**Extract**.
During their work, herders check the type of snow surface, its temperature and moisture; they also note wind directions and determine whether the conditions of pastures are good for their animals. In addition, they observe the behavior of the herd: if reindeer stay in one place and graze, this means that there is enough forage there.
Every Nenets herder has a special wooden shovel, called nyada yanggats, for sampling snow and checking for lichen under it. This shovel is made of birch and is used to break the snow surface to determine the quality of the pastures underneath. With this tool herders check the hardness of the snow surface, the snow profile, and the condition of untouched snow on pastures. The Nenets reindeer herders explain that reindeer have a knowledge of their own with regard to snow, which is based on their experience of digging for forage under snow. They can find proper grazing places in the tundra themselves. Indeed, quite often reindeer herders let their animals choose the place where and how they want to graze. In winter, reindeer dig and make holes in snow to access food on the ground. If the animals can break through all of the layers of snow on the ground and gain access to reindeer lichen and other reindeer forage, then a pasture is good. Male reindeer can dig through hard snow that is impenetrable for most female reindeer, thus enabling herders to use otherwise unusable pasturelands. Particularly in the late winter with some icing on the ground, the presence of strong male reindeer is enough to help female reindeer and calves to gain access to forage (see also Istomin et al. 2022).
Words for snow
Quality and color of snow
Quite often people have the perception that all colors of the winter tundra are shades of white. That is not correct, however, because there is no pure white color in nature. Snow exhibits variations across the color spectrum. Indeed, it is given different names in Nenets according to color: serako syra (“white snow”), serakorka syra (“not really white snow”), sere”e (“extremely white snow”), and yabyeryena syra (“shining white color of snow”). Te”morpey syra (“yellow, dark snow”) differs from polluted snow in the tundra or snow that, when melted for water, contains a black sediment. This snow is called paridenya syra (“black snow”), which is also a rather new name for dirty (polluted) snow near Gazprom’s oil and gas fields.
Spring and autumn snow
The terms describing springtime snow include syrad (“deep hard snow near rivers and lakes in late spring”), nyir (“hard snow on ice in spring”), narey syra (“spring snow with crystals”), ngay (“thaw”), and ngay syra (“thaw snow”). The late autumnal snow wet with rain is called ngamnelyo. There is also tadnggana syra (“wet and sticky snow”).
Names for granular snow
Granular snow, or snow with crystals resembling sugar (inggyem’ syra), is found between the ground and a hard layer of snow on top (Tereshchenko 2003:146). This friable layer of snow resembles groats, acts as a kind of insulation, and is important in regulating the temperature on the ground. It is important for the survival of tundra plants during the severe winter and it is crucial in enabling small animals to move under snow. This type of snow is also very important for reindeer herders because it indicates high-quality pastures with good forage. In pastures with this type of snow, reindeer can get enough food and good lichen. Even though inggyem appears to consist of little granules of ice, it is very different from salaba (“ice on top of the ground”) and seryer” (“the frozen ground”).

**Information shown**.
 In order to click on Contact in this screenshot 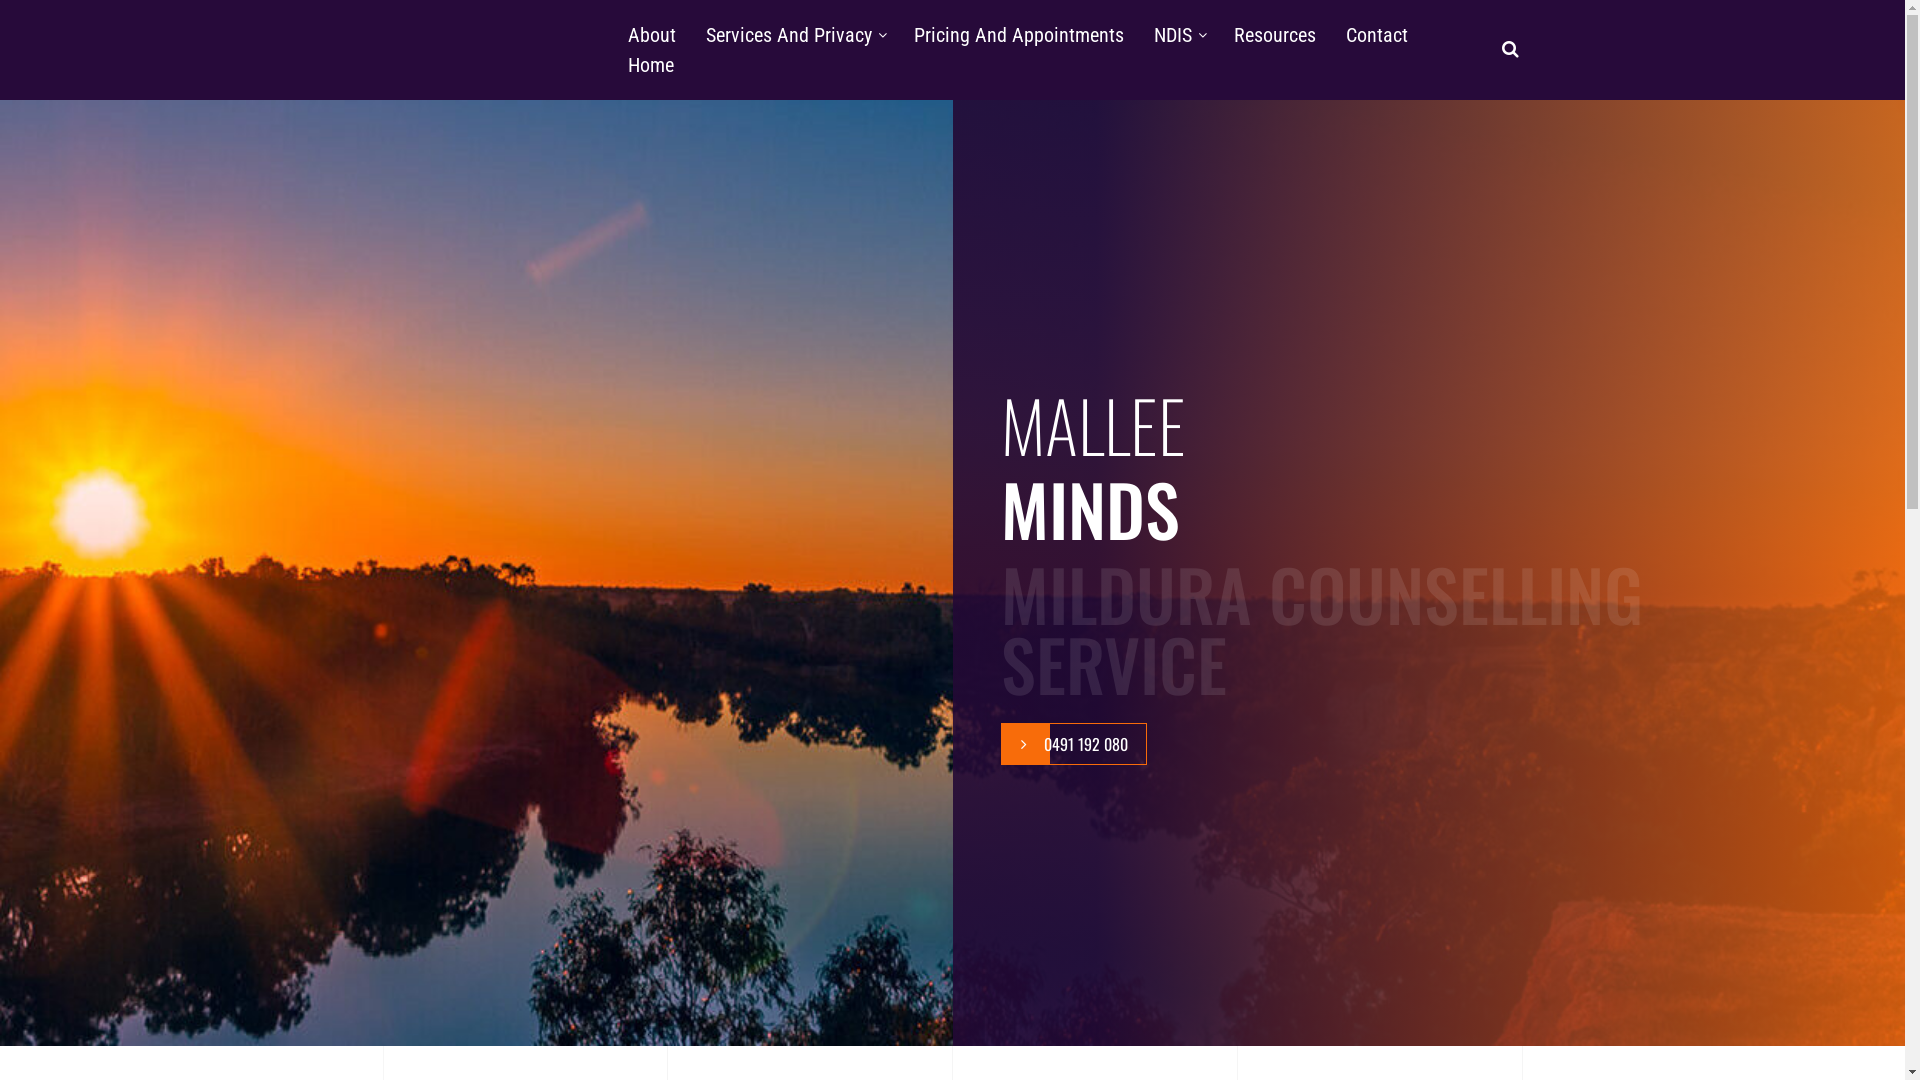, I will do `click(1377, 35)`.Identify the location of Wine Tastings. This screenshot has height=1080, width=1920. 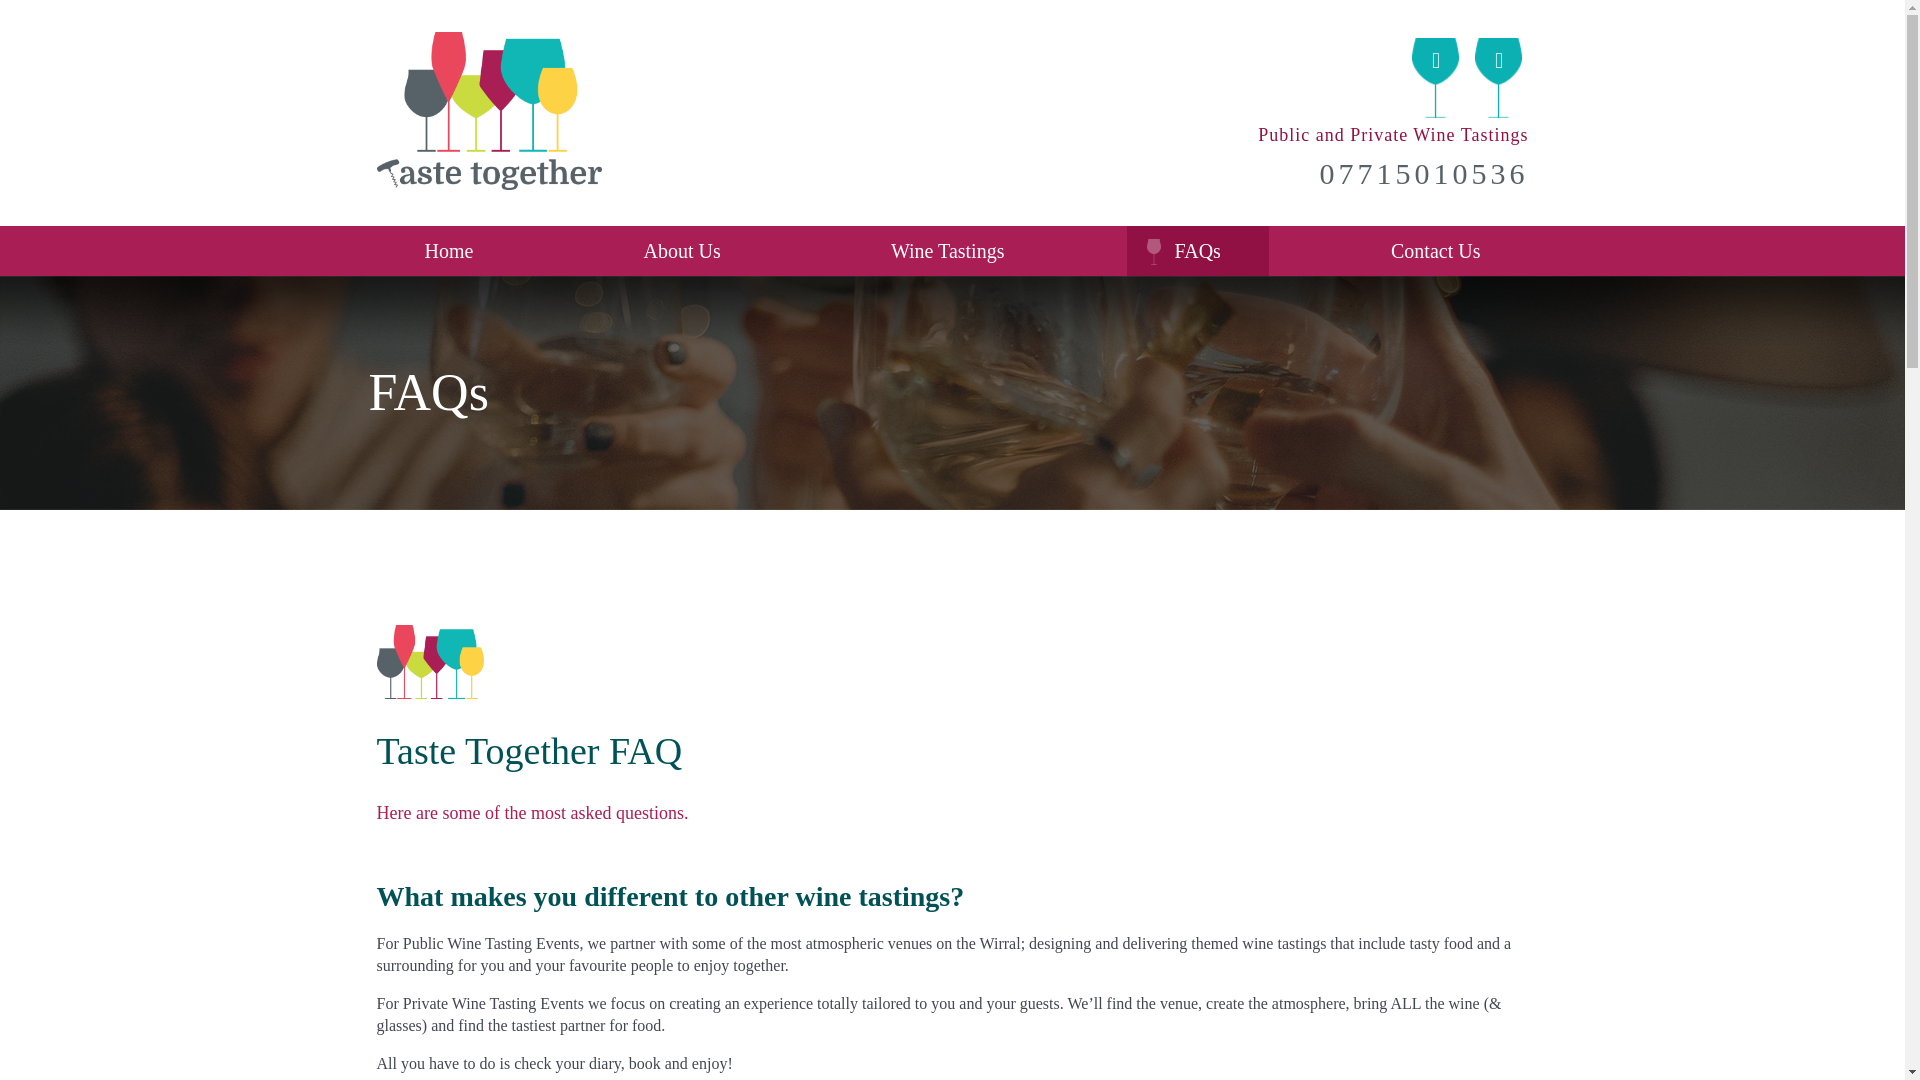
(947, 251).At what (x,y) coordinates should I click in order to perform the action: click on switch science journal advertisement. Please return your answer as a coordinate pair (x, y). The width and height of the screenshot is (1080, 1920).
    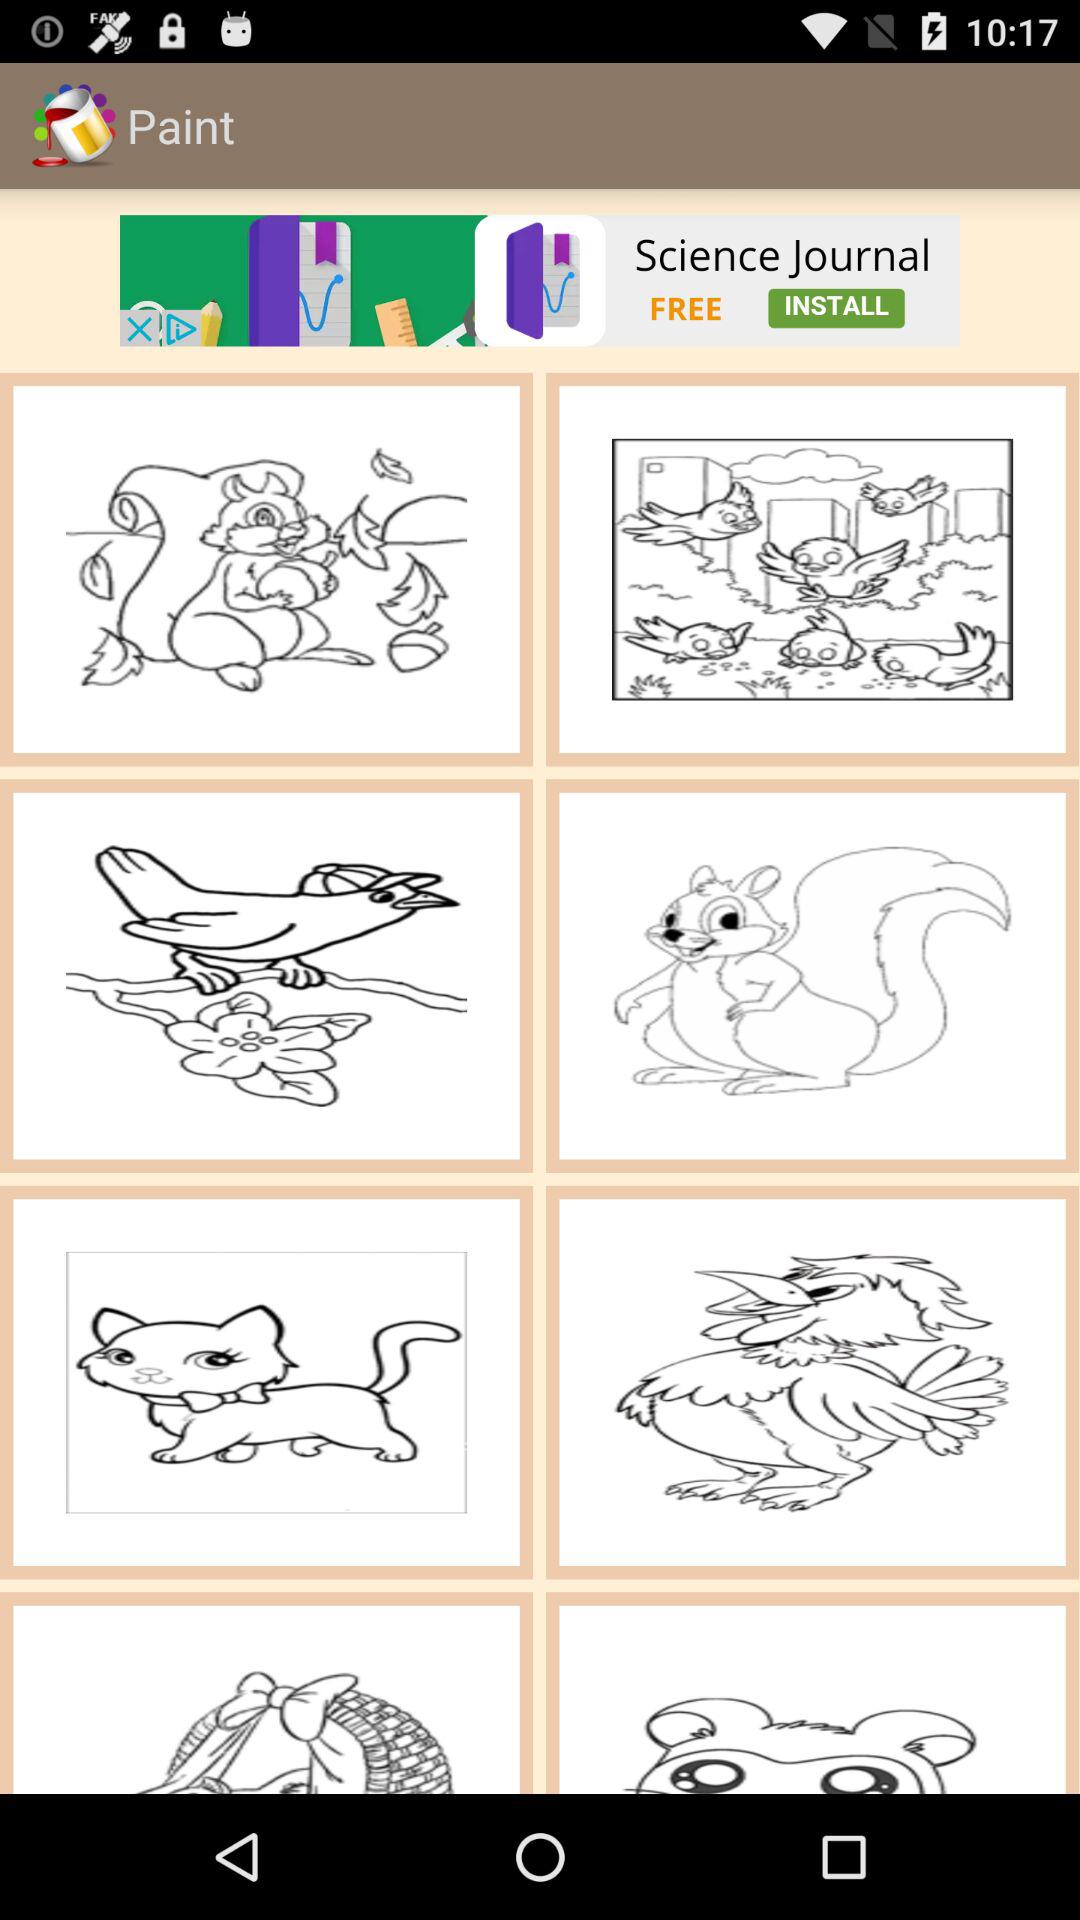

**Given instruction**.
From the passage on Nenets snow vocabulary, list every Nenets name for snow that is based on its color, each with the English meaning the passage gives.

**Full answer**.
- serako syra: "white snow"
- serakorka syra: "not really white snow"
- sere”e: "extremely white snow"
- yabyeryena syra: "shining white color of snow"
- te”morpey syra: "yellow, dark snow"
- paridenya syra: "black snow"